## Work request
What you copy should be the lines from the one with "Task: Click the" through the end of the entries, word for word. Omit the pictures.

## Records
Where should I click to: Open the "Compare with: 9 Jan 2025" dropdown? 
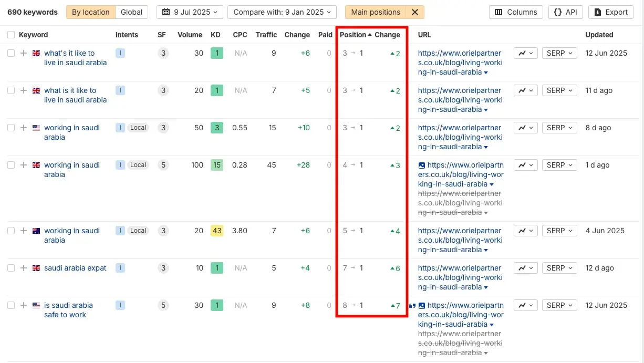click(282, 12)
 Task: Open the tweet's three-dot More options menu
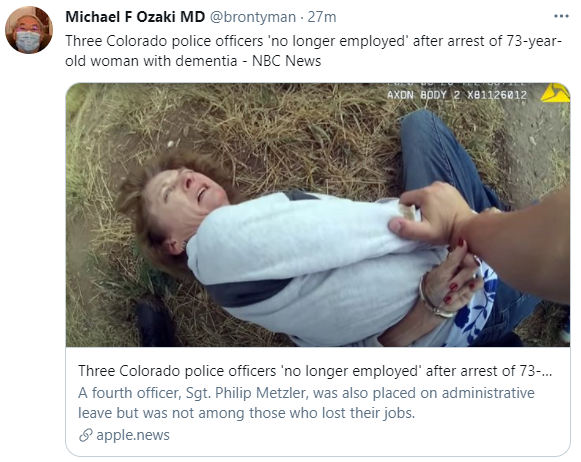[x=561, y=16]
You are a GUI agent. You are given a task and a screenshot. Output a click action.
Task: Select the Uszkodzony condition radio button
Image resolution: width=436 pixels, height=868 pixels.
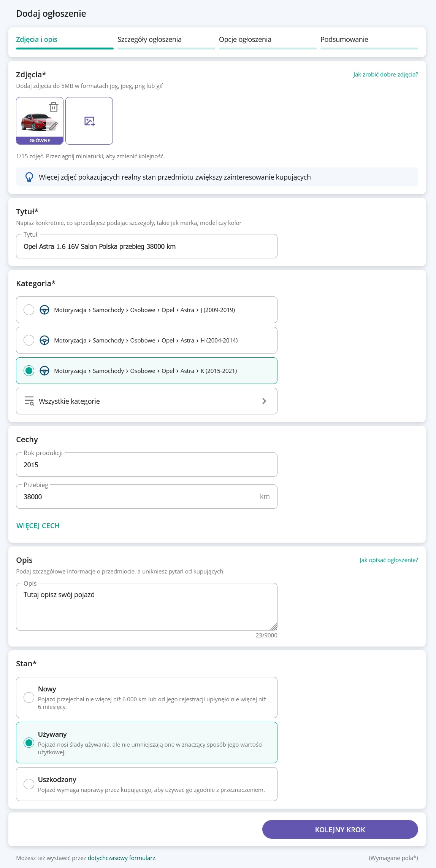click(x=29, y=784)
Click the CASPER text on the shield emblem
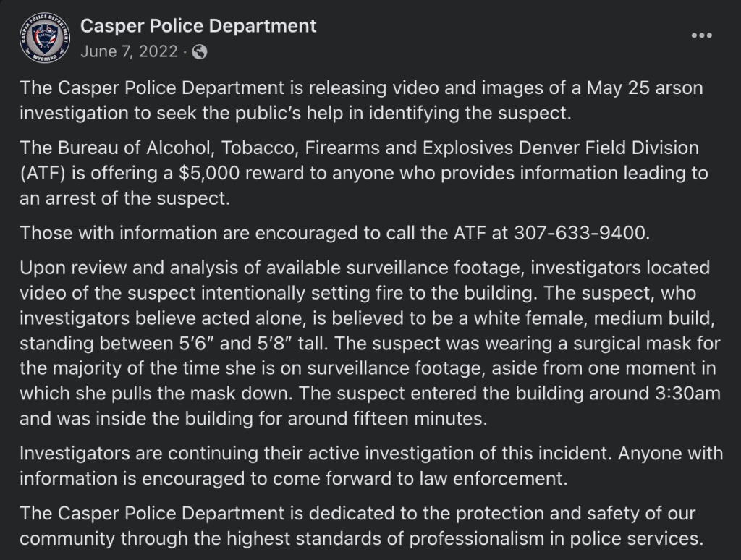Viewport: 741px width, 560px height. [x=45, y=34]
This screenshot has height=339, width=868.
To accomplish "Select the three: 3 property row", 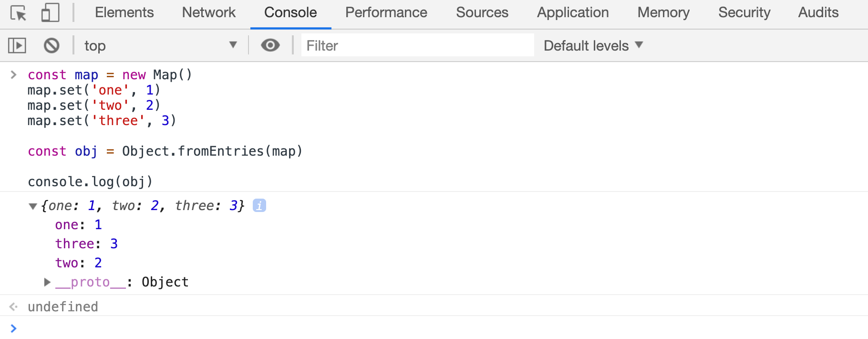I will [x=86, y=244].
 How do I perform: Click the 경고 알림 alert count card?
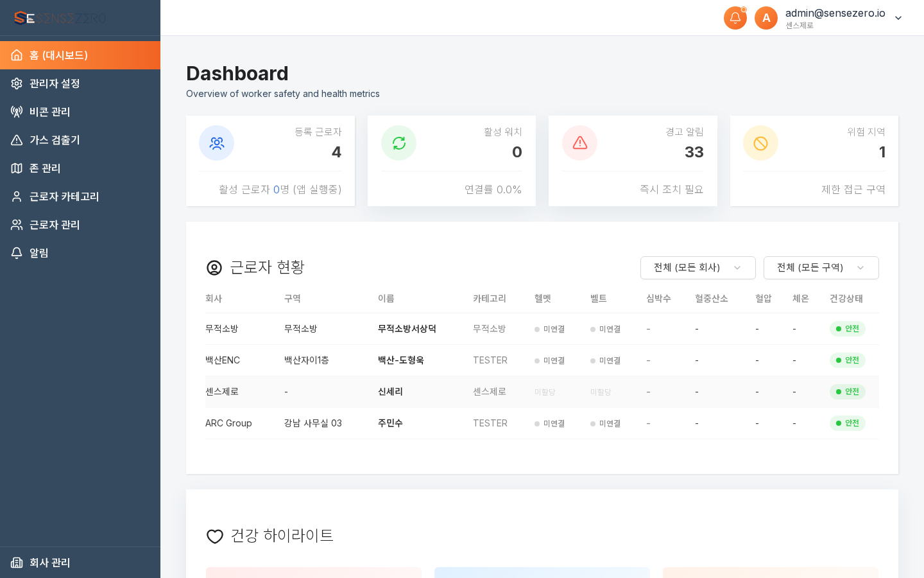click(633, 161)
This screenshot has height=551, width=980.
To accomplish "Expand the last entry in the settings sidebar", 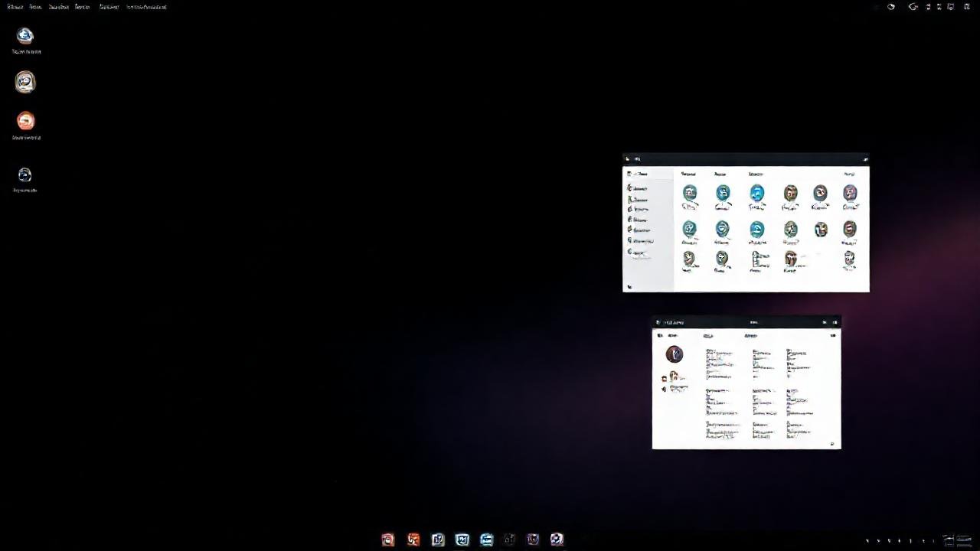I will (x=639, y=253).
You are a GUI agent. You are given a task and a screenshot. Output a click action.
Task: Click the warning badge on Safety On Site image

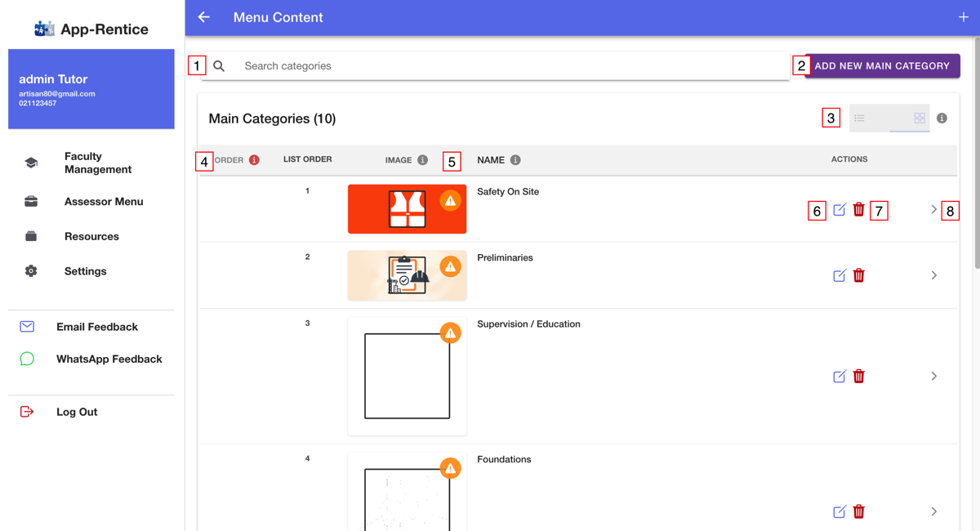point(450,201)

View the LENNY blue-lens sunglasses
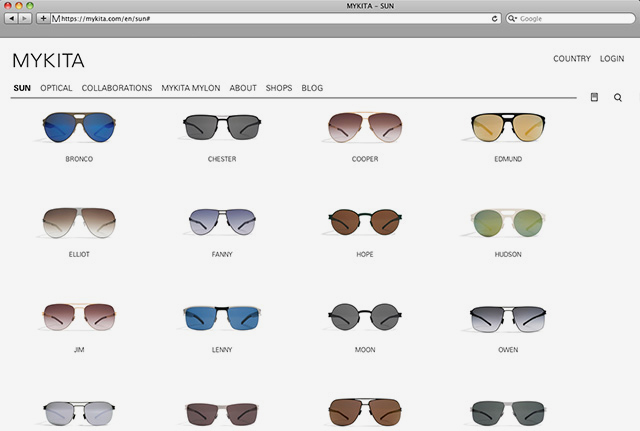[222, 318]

## Result of this task
Task: Click the warning badge on Safety On Site image

point(450,201)

View the LENNY blue-lens sunglasses
[222, 318]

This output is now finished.